What does the case-sensitivity have to do with the lookup data flow component? Quite a bit. The main part of the lookup component is to compare certain data elements between the source and the destination. This comparison part is case sensitive (There is an exception to this statement. See the last part of the blog.).
Take care to ensure that the comparison in the lookup data flow component is also case insensitive
SQL servers I’ve worked with are all configured to use case-insensitive collation. In most data warehouse design, case shouldn’t matter. An existing record of Courtesy Waiver in a dimension table should prevent “Courtesy waiver” being added to the same dimension table.
If your SQL server is using case-insensitive collation and your data warehouse is also case insensitive, then you should take care to ensure that the comparison in the lookup data flow component is also case insensitive. Otherwise, you will end up with either
- a duplicate record of “Courtesy Waiver “ and “Courtesy waiver “ being inserted into your dimension table, or
- your lookup data flow component will fail during runtime if you have taken care to create an alternate key on your dimension table.

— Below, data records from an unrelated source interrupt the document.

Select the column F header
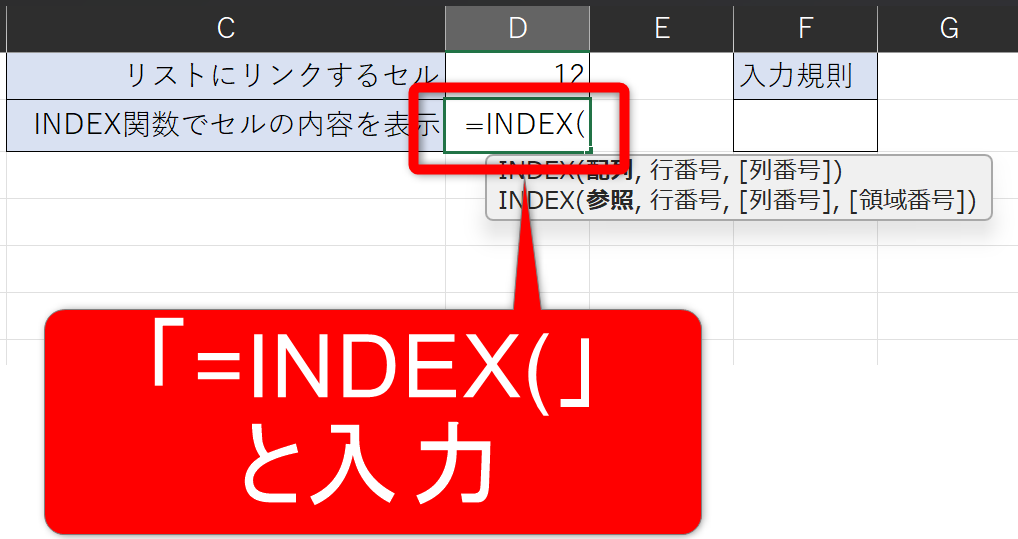This screenshot has width=1018, height=539. point(805,28)

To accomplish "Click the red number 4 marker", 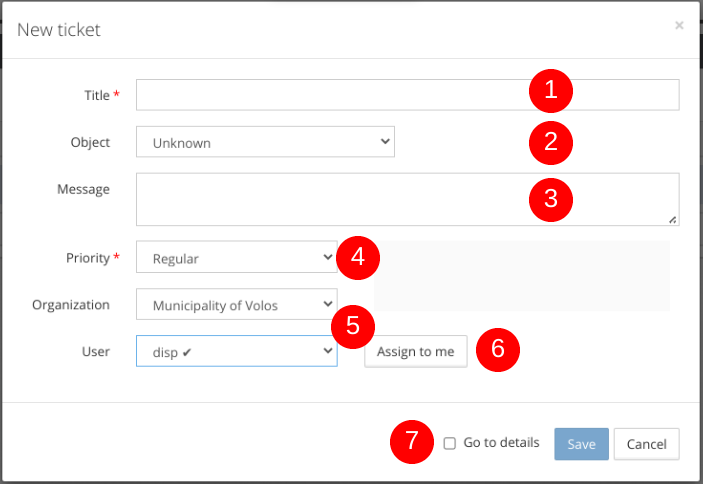I will 357,258.
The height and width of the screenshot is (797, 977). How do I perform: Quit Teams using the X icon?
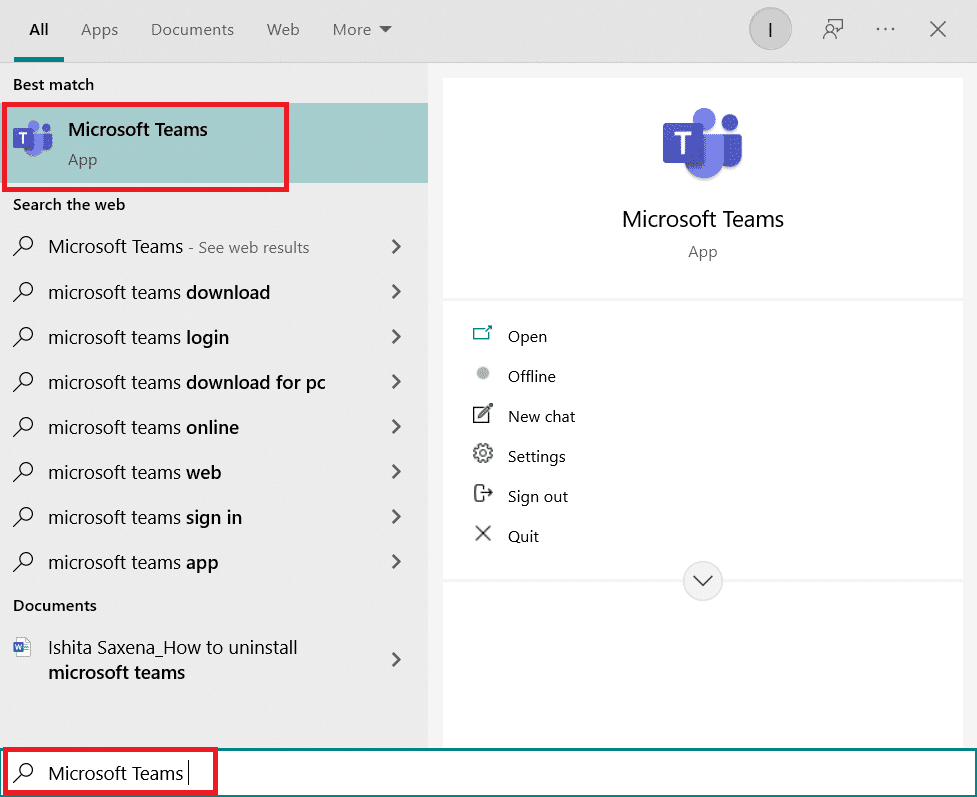pos(484,535)
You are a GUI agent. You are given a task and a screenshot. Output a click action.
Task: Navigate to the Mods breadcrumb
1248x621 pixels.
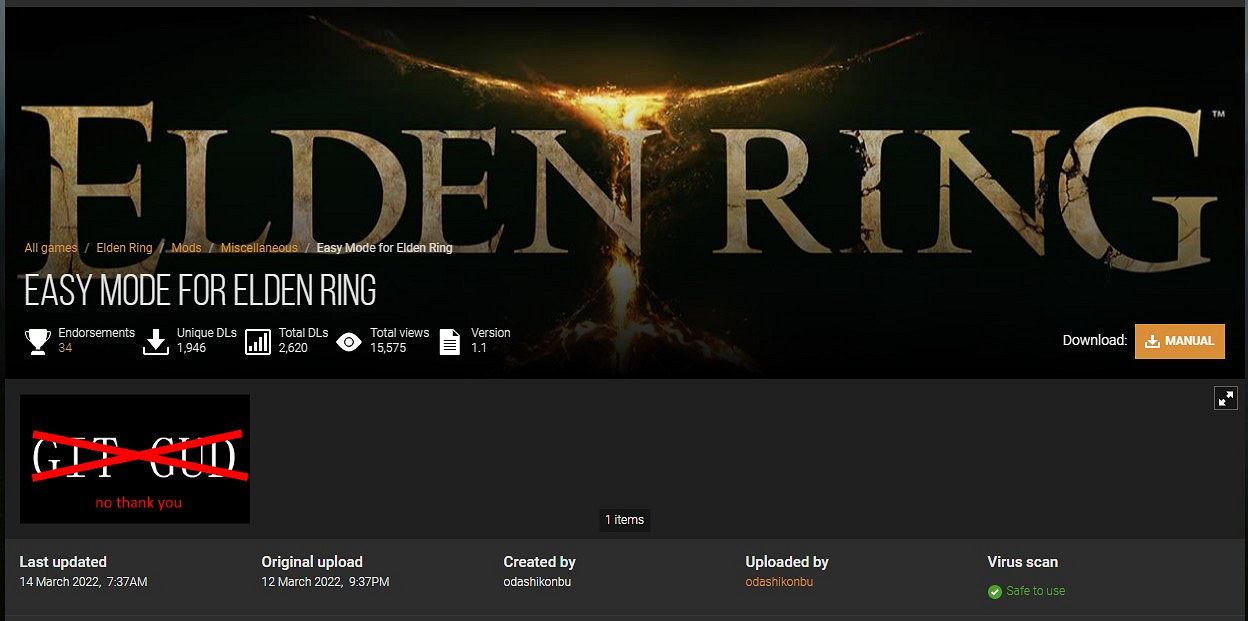coord(186,248)
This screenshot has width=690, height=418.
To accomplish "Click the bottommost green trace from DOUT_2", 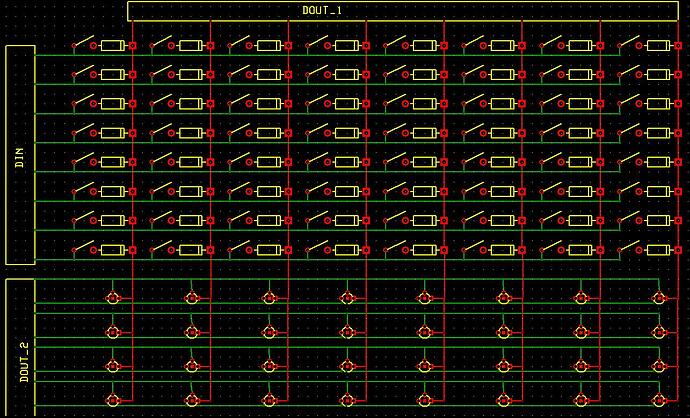I will click(347, 406).
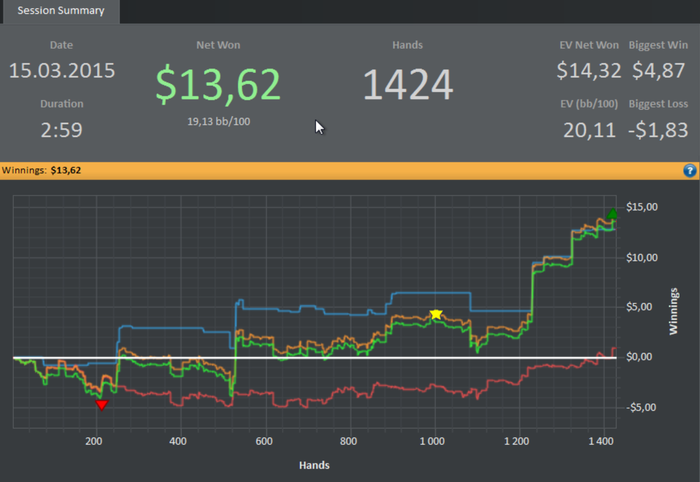Click the red down-triangle lowest point marker

coord(102,405)
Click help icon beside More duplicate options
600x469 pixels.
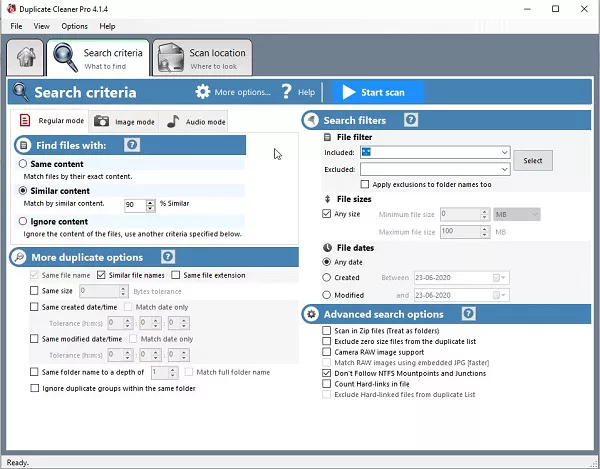click(x=166, y=257)
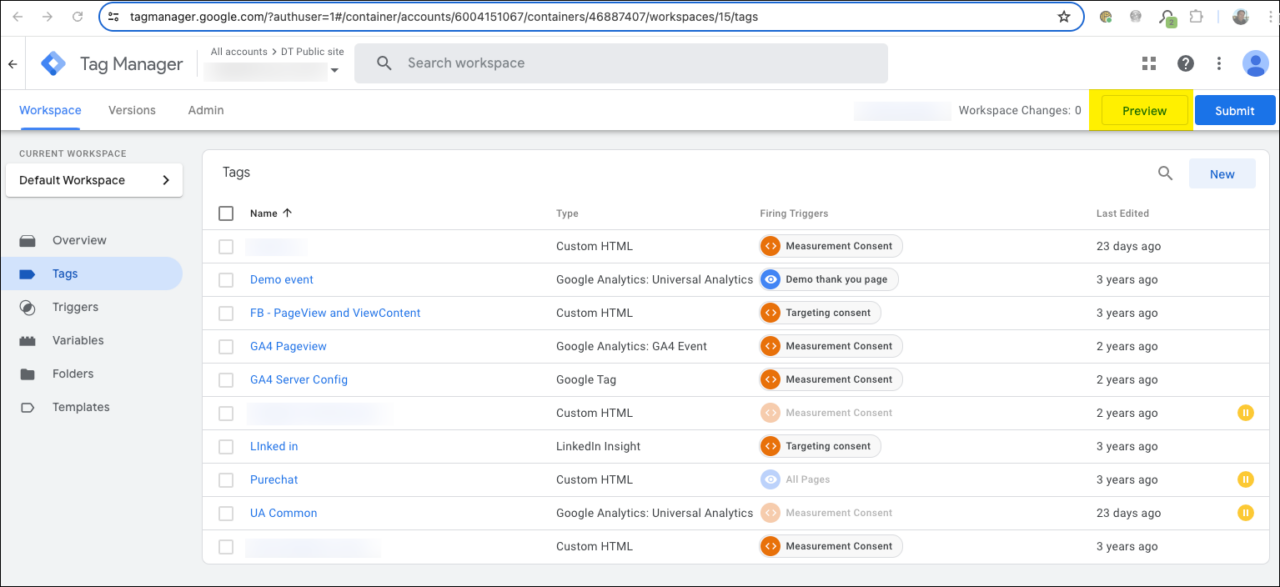The width and height of the screenshot is (1280, 587).
Task: Click the Preview button
Action: pyautogui.click(x=1143, y=110)
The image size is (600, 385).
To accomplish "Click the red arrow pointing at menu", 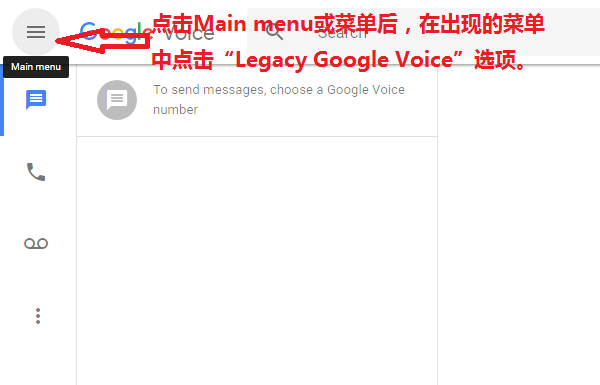I will [x=103, y=40].
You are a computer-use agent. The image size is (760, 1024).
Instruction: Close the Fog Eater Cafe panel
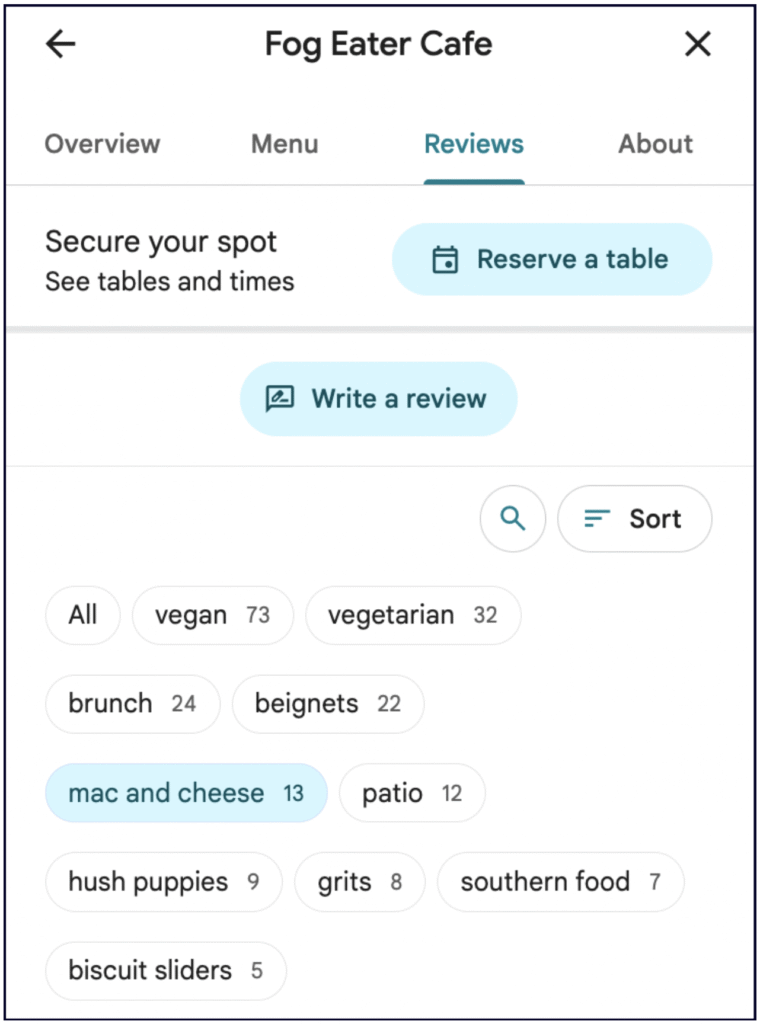pos(697,44)
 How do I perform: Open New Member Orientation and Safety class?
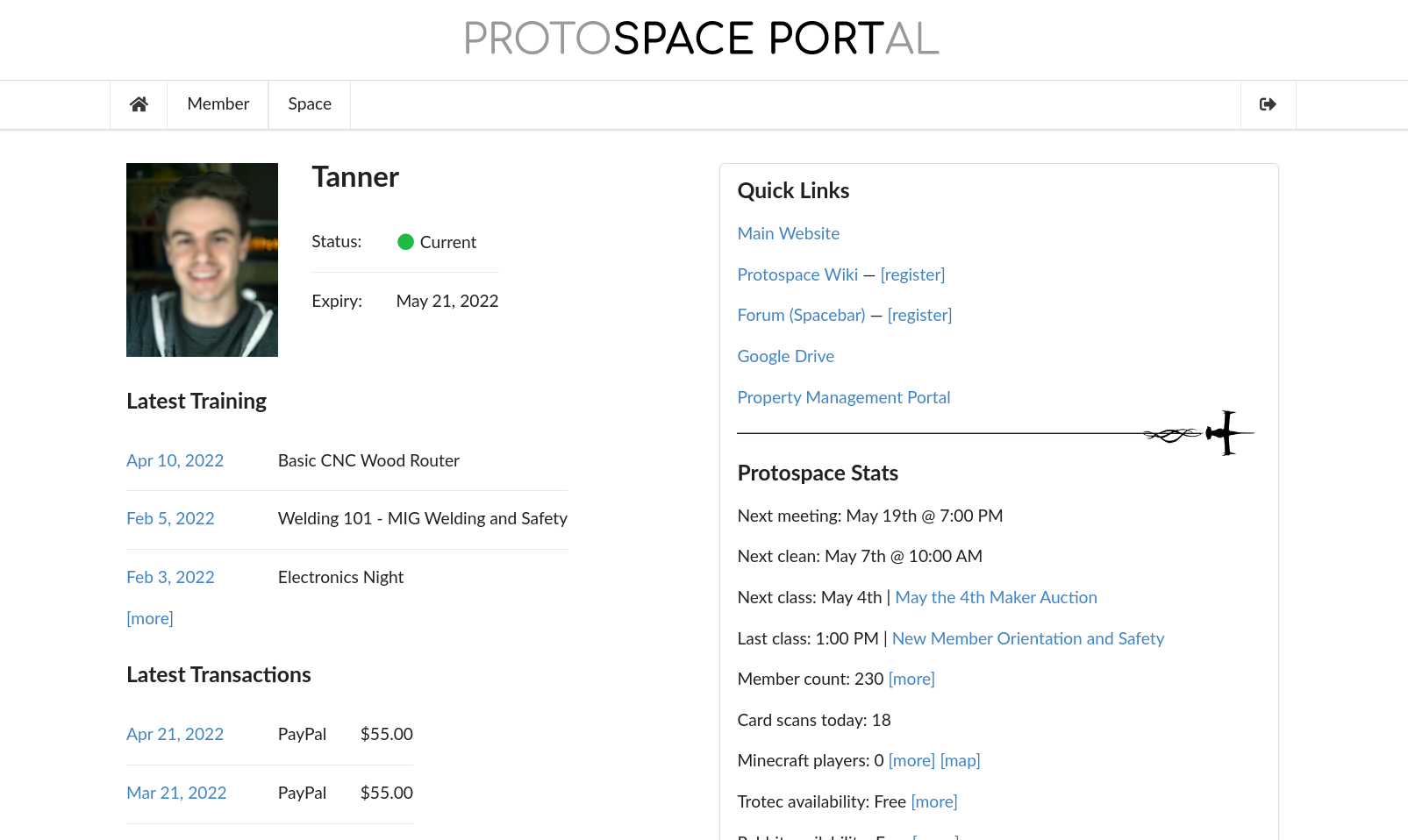[x=1027, y=638]
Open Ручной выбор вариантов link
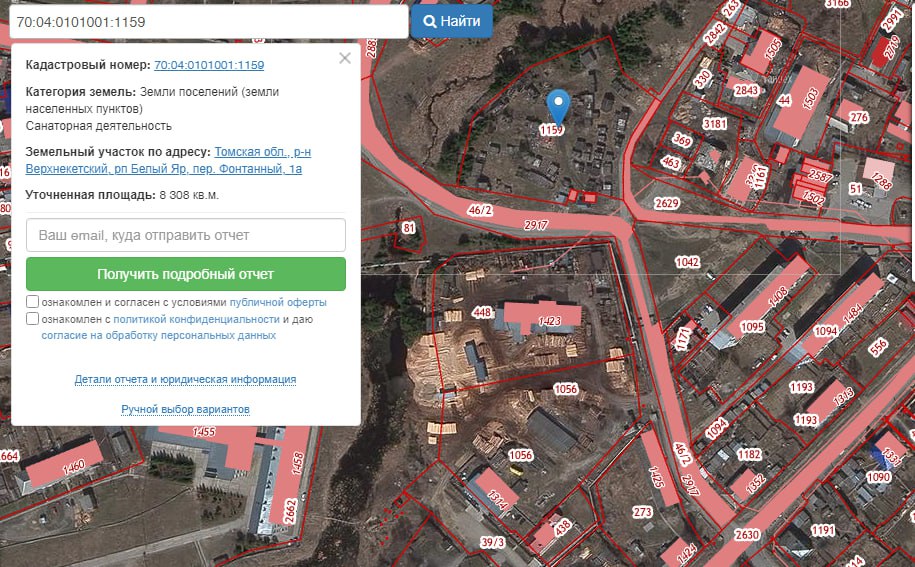This screenshot has width=915, height=567. 185,409
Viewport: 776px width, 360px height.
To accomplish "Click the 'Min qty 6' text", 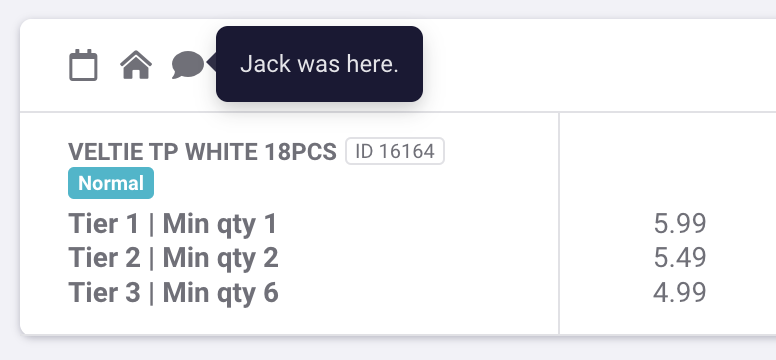I will (x=221, y=292).
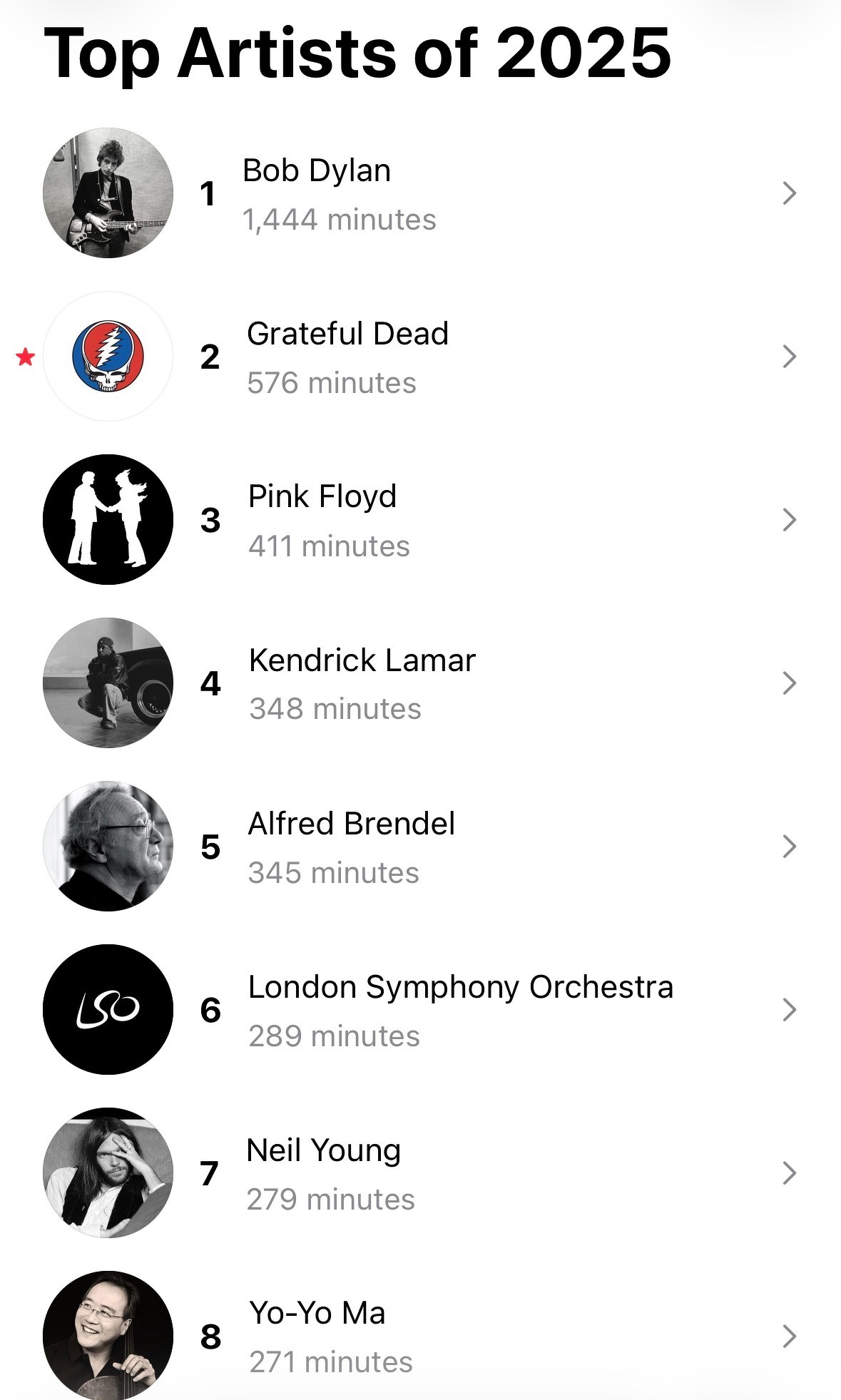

Since I always have alternate (unique) key defined on my dimension tables, the second scenarios will happen if I hadn’t done the following steps.
Use Upper (or Lower) Function for comparison, but preserve the case for data to be inserted
In the OLE DB Source, I will need two columns, one for comparison, and one for inserting into my lookup table (if it has not existed yet). The one for comparison Reason_Compare will need the Upper (or Lower function will do too). The one that will be potentially inserted into my destination table needs to preserve the case, so no Upper function is used.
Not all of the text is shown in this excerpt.